Jake DeSantis was just doing his job and waiting for his due payment from AIG.  Congress is screwing him over pretty good.  So he quit.

DEAR Mr. Liddy,

It is with deep regret that I submit my notice of resignation from A.I.G. Financial Products. I hope you take the time to read this entire letter. Before describing the details of my decision, I want to offer some context:

I am proud of everything I have done for the commodity and equity divisions of A.I.G.-F.P. I was in no way involved in — or responsible for — the credit default swap transactions that have hamstrung A.I.G. Nor were more than a handful of the 400 current employees of A.I.G.-F.P. Most of those responsible have left the company and have conspicuously escaped the public outrage.

After 12 months of hard work dismantling the company — during which A.I.G. reassured us many times we would be rewarded in March 2009 — we in the financial products unit have been betrayed by A.I.G. and are being unfairly persecuted by elected officials. In response to this, I will now leave the company and donate my entire post-tax retention payment to those suffering from the global economic downturn. My intent is to keep none of the money myself.

I take this action after 11 years of dedicated, honorable service to A.I.G. I can no longer effectively perform my duties in this dysfunctional environment, nor am I being paid to do so. Like you, I was asked to work for an annual salary of $1, and I agreed out of a sense of duty to the company and to the public officials who have come to its aid. Having now been let down by both, I can no longer justify spending 10, 12, 14 hours a day away from my family for the benefit of those who have let me down.

Read it all.  This is what happens in the Democratic-controlled Congress and Democratic-controlled White House when you have a populist outcry against you, no matter how ill-informed and unfounded.  If the angry mobs want somebody’s head, the government will deliver, rule of law, morality, and Constitution be damned.  Of course, these are the same people who stirred up the populist discontent in the first place, and who manipulated the circumstances that precipitated the whole incident.  Sounds awfully familiar.

UPDATE:  Ed Morrissey makes some good points.

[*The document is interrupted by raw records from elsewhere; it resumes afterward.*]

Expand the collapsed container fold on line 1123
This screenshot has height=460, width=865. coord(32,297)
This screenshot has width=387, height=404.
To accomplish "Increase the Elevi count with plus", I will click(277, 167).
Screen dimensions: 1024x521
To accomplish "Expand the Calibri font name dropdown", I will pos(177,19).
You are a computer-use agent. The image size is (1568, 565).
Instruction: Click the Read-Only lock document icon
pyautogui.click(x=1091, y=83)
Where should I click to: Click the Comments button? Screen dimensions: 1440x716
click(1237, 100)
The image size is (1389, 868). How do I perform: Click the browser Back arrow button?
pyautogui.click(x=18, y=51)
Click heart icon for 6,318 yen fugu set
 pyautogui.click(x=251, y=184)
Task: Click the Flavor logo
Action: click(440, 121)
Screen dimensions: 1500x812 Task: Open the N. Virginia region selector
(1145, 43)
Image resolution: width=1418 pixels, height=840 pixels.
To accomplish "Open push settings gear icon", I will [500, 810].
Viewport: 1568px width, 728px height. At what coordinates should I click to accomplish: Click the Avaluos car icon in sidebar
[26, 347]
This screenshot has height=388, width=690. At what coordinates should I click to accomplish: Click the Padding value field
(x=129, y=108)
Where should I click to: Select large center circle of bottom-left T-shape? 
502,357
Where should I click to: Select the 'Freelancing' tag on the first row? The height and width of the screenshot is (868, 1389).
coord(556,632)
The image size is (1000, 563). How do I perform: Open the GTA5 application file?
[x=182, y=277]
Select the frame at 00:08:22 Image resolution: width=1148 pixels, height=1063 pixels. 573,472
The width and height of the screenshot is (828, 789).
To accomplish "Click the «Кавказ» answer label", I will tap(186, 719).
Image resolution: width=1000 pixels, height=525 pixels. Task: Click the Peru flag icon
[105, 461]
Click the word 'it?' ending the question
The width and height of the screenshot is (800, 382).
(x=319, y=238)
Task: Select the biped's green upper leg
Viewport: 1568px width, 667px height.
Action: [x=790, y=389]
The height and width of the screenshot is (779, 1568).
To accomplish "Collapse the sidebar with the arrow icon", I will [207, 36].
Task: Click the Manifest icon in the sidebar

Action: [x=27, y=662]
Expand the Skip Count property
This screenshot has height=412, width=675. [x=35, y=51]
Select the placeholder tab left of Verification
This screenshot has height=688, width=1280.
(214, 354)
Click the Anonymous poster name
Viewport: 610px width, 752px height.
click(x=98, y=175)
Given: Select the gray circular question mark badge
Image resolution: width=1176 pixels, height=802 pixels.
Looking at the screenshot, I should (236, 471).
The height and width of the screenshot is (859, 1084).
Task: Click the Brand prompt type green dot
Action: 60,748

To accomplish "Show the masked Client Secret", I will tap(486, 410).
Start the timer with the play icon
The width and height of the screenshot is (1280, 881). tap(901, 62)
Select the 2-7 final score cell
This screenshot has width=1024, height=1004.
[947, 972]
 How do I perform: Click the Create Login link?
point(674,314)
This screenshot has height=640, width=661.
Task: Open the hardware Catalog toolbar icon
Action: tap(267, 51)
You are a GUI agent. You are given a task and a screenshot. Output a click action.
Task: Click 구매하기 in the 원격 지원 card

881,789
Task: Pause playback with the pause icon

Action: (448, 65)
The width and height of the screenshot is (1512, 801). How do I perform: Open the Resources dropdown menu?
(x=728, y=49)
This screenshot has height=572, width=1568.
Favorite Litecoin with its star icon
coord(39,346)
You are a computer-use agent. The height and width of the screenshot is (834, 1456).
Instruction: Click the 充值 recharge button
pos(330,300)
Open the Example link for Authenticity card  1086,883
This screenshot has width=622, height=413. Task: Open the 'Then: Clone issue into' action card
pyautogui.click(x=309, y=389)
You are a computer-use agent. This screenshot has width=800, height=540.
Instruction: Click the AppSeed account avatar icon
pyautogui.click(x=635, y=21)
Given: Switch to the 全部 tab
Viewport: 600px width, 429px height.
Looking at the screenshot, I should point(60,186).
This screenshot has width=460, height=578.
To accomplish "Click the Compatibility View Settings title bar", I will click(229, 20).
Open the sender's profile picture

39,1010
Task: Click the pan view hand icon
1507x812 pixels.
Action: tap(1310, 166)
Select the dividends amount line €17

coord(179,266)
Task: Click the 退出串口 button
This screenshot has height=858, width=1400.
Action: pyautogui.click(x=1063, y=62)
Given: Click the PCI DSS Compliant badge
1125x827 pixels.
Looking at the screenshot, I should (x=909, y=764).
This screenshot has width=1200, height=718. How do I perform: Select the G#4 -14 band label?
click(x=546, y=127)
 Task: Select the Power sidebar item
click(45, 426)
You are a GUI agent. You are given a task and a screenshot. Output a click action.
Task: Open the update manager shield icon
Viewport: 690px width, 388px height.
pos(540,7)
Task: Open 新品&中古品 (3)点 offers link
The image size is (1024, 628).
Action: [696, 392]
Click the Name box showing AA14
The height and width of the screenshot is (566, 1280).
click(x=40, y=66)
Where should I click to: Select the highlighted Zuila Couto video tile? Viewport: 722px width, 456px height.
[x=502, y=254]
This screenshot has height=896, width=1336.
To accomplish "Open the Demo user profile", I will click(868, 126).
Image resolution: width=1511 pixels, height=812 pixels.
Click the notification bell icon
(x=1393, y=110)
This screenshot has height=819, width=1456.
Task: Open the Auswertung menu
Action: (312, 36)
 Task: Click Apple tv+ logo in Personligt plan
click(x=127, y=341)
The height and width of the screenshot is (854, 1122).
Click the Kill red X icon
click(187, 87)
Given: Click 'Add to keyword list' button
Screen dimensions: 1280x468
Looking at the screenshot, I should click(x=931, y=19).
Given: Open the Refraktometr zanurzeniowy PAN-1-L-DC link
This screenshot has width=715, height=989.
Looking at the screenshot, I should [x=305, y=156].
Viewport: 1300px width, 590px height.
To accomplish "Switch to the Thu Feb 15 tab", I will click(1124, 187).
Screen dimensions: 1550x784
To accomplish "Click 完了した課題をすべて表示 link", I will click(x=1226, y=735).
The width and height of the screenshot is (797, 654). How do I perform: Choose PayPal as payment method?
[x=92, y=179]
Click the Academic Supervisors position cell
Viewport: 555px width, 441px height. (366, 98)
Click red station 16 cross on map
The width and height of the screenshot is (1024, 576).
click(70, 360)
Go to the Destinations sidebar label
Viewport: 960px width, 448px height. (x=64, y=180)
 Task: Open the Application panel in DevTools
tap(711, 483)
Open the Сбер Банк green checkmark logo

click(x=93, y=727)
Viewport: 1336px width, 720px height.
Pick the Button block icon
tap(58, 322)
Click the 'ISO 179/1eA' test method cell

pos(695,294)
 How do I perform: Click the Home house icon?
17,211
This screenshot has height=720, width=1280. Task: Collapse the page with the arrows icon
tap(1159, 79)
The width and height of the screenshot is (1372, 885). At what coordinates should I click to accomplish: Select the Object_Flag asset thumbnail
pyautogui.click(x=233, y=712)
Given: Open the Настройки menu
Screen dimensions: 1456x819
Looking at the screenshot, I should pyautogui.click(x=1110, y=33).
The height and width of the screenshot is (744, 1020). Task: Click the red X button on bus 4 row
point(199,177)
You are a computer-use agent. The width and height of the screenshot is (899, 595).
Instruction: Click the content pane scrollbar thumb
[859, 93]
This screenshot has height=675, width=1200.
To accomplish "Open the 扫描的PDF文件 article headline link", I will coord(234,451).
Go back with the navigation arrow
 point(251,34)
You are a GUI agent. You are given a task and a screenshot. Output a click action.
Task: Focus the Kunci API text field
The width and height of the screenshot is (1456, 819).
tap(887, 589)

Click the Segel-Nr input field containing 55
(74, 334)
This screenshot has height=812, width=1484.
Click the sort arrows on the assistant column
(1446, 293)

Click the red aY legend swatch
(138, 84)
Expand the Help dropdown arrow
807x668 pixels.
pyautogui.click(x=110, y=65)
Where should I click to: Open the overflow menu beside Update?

People have been calling the AIG bonus outrage “understandable.”  That’s a load of crap.  It springs from a fundamental lack of understanding in Congress about the business world and an almost criminal lack of curiosity about the nature of retention bonuses in general, and these retention bonuses and their recipients in particular.  The screeching and hollering was only “understandable” as complete and total ignorance and stupidity.  And that’s not even accounting for the fact that Treasury, Congress, and the Obama administration knew all about these bonuses long before being “outraged” by them.